なんと、最後の最後まで題名が決まらなかったこの小説(笑)
しかも……ルーズリーフ1ページ分打ち込んだ時点で半分フリーズ 再起動せずに立ち直りましたがそれだけ打ち直し…(/_;)
おりしもそこは、ゼロス様を滅ぼした後だった……ゼロス様ののろいか…?(笑)
そのため、リナちゃんと幸せにしてあげないよっ! と脅しをかけたところ、今度は、復活してリナちゃんとらぶらぶしているあたりに強制終了……
しかし、強制終了はフリーズとは違う 閉じたりせずに、まずはこの部分をコピー 再び立ち上げなおして、貼り付けて続きを打ち込んだ……(笑)
ちょっと大変だったぞ…………(^_^;)
内容ですが、俺はどうも非情に徹しきれないらしく……
グラウシェラー様が……(^_^;) しかも、あの一言、ちょっと某ゲームの妖魔の君…?(謎)

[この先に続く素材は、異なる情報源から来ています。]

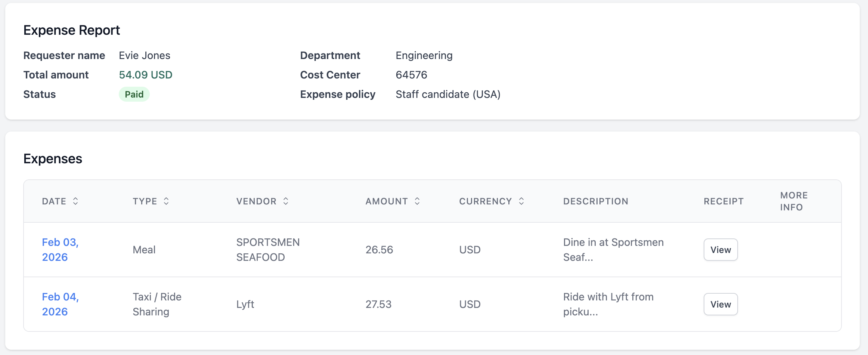Click the Date sort chevron to reverse order
The height and width of the screenshot is (355, 868).
pyautogui.click(x=76, y=201)

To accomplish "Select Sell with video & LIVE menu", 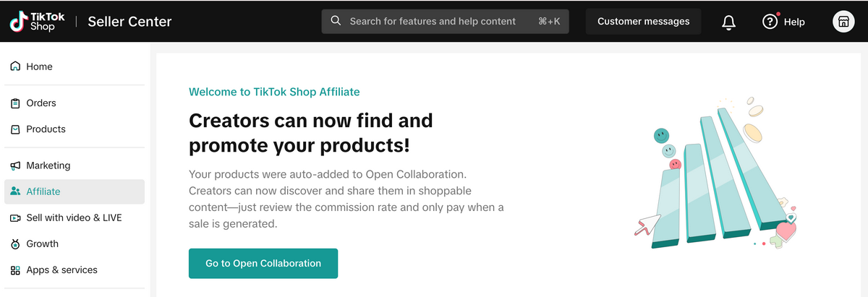I will click(x=74, y=218).
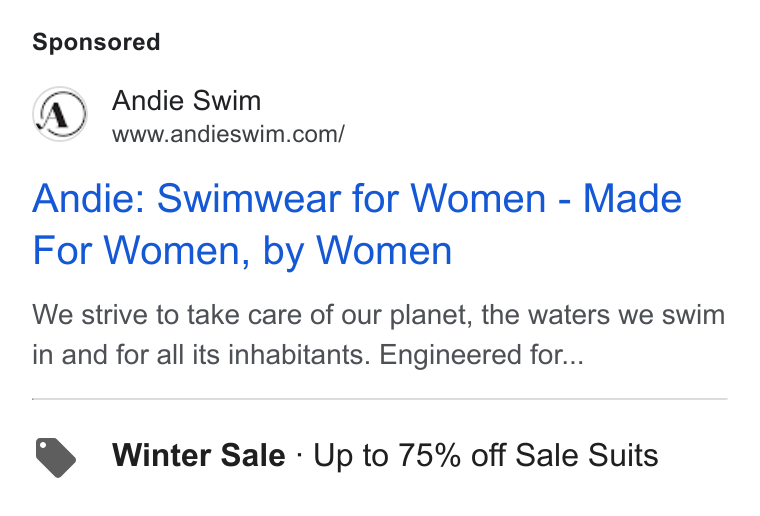
Task: Click the word Swimwear in the blue headline
Action: 249,198
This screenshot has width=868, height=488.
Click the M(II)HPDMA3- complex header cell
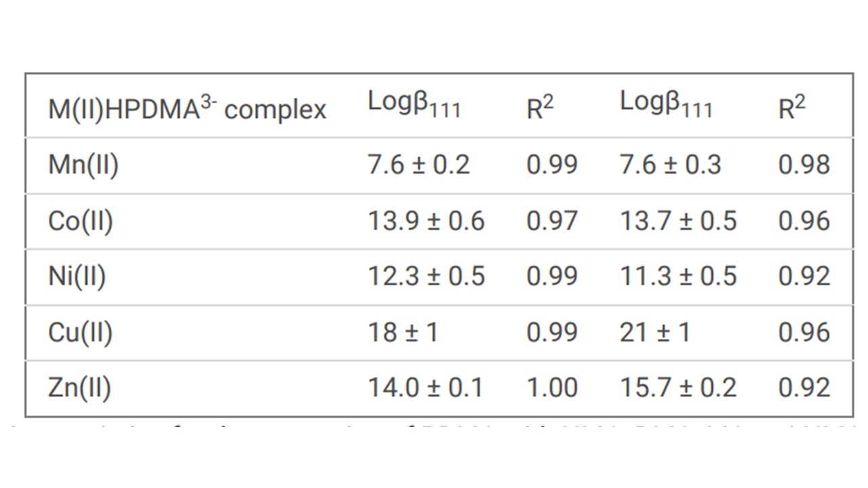click(187, 108)
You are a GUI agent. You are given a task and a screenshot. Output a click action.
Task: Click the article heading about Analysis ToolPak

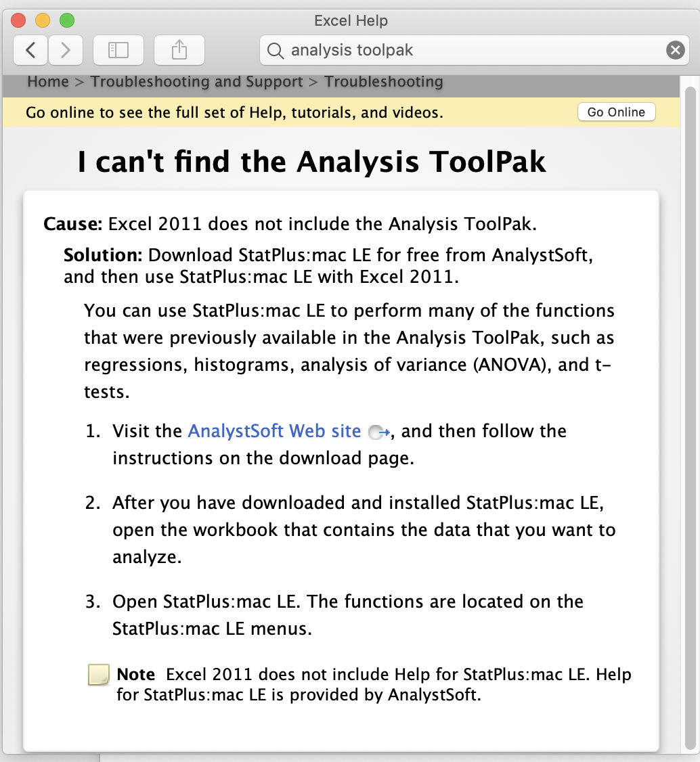(311, 162)
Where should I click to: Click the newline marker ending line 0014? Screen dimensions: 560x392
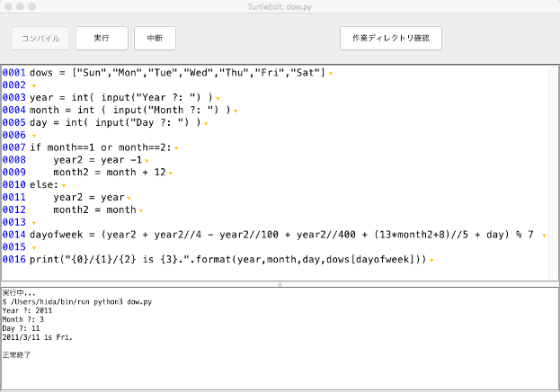click(x=542, y=236)
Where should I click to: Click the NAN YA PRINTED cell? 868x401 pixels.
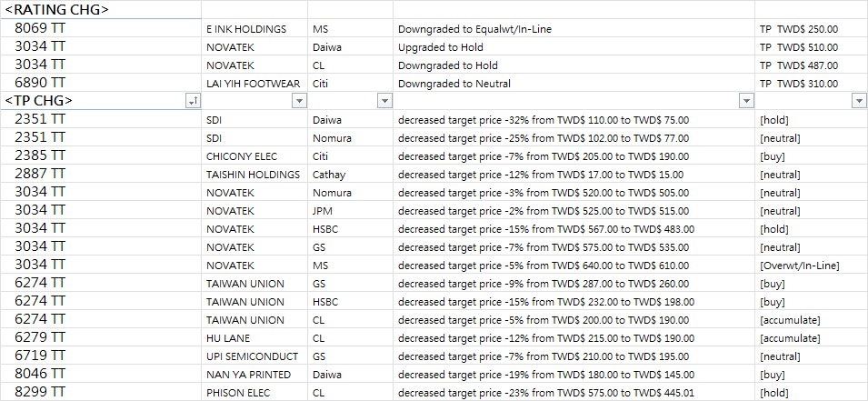(254, 375)
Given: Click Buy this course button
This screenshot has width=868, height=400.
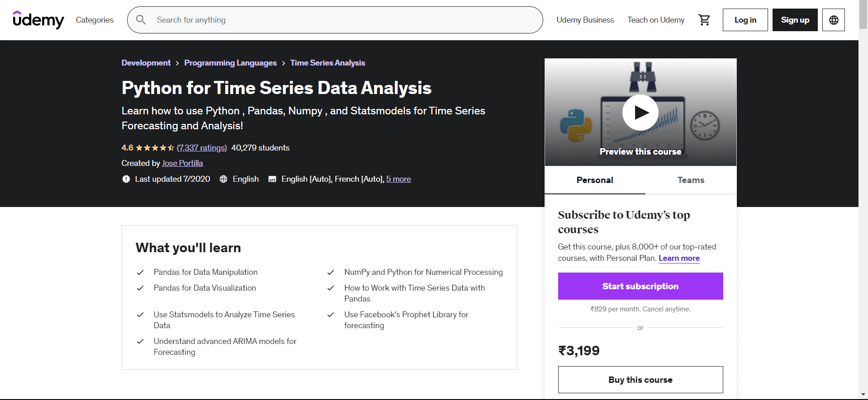Looking at the screenshot, I should (640, 380).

ゼラス様も、最初でゼロス様を滅ぼしたあたりは原作グラウシェラー様のように非情にしようとしたのに……(^_^;)
ちなみにダルフィン様は女のイメージです
いいわけは終わったし…
ここまで読んでくれてありがとうっ!
苦情、感想あればいくらでも(笑)
では、またいつか……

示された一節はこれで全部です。